The recently announced agreement in which Ahold USA’s Giant/Carlisle unit would acquire 16 Genuardi’s stores seems to capture the expansion mindset of each company in a nutshell.

And one of the reasons (at least from a historical perspective) that the two companies have had significantly different track records is the ability of Ahold to better assimilate itself into the culture of the acquired company while making the necessary improvements and changes that the retailer it acquired was unable to execute.

In Safeway’s case, we’ve seen little of that. In fact, in all three key acquisitions that Safeway made in the aforementioned three year period – Dominick’s, Randall’s and Genuardi’s – its unwillingness to utilize the strengths of those successful retailers was a prime reason those chains lost market share and suffered from diminished employee morale very shortly after they were purchased.

And specifically in the case of Genuardi’s, the rapidity of the plunge after its 2001 acquisition could be a case book study. Almost immediately, the company foisted its “corporateness” on one of the best groups of employees in the entire Northeast. As a result of the “vanilla-izing” of the look and feel of the once perishables-driven stores and a radically changing product mix, Genuardi’s, which was founded in 1920, lost a lot of its mojo during the first year of Safeway ownership. To be fair, leaders like Karl Schroeder (former president of the Eastern division who now runs Safeway’s largest unit in Northern California) worked hard to staunch the bleeding, but too much internal damage had already occurred. It didn’t help Genuardi’s cause either, that a slew of new and growing competitors entered the market and took share at the expense of the once strong performer.

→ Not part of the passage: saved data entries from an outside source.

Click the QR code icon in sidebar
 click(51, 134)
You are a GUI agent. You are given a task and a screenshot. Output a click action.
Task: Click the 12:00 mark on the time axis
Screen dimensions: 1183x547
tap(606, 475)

Clearly, Safeway has learned that the  “one size fits all” modus operandi of running stores doesn’t work anymore – today’s major markets are both overstored and filled with a multitude of diverse retailing styles.

For Giant/Carlisle, the Genuardi’s acquisition could increase its market share to almost 10 percent of the nearly $20 billion Delaware Valley market (which would include all retail channels selling food and drug).  Its store count there would rise to about 65 units, all in Pennsylvania.

And despite the difficultly in having to tell several thousand associates that their careers at Genuardi’s are over, from a business perspective the shedding of 27 Genuardi’s stores will provide a long-term benefit to Safeway.

While the $106 million in proceeds thus far will most likely be utilized for future store-related  investment, the emotional and financial drain that Genuardi’s had become will now be eliminated and Eastern Division management can better concentrate on its core Baltimore-Washington stores.

And as I’ve stated several times over the  last year, the Genuardi’s deal is likely only the first of several other sales/closures in the Northeast in 2012, especially when you consider the recent track record of A&P’s store performance as well as that of Supervalu’s banners – Acme, Shaw’s and Shoppers.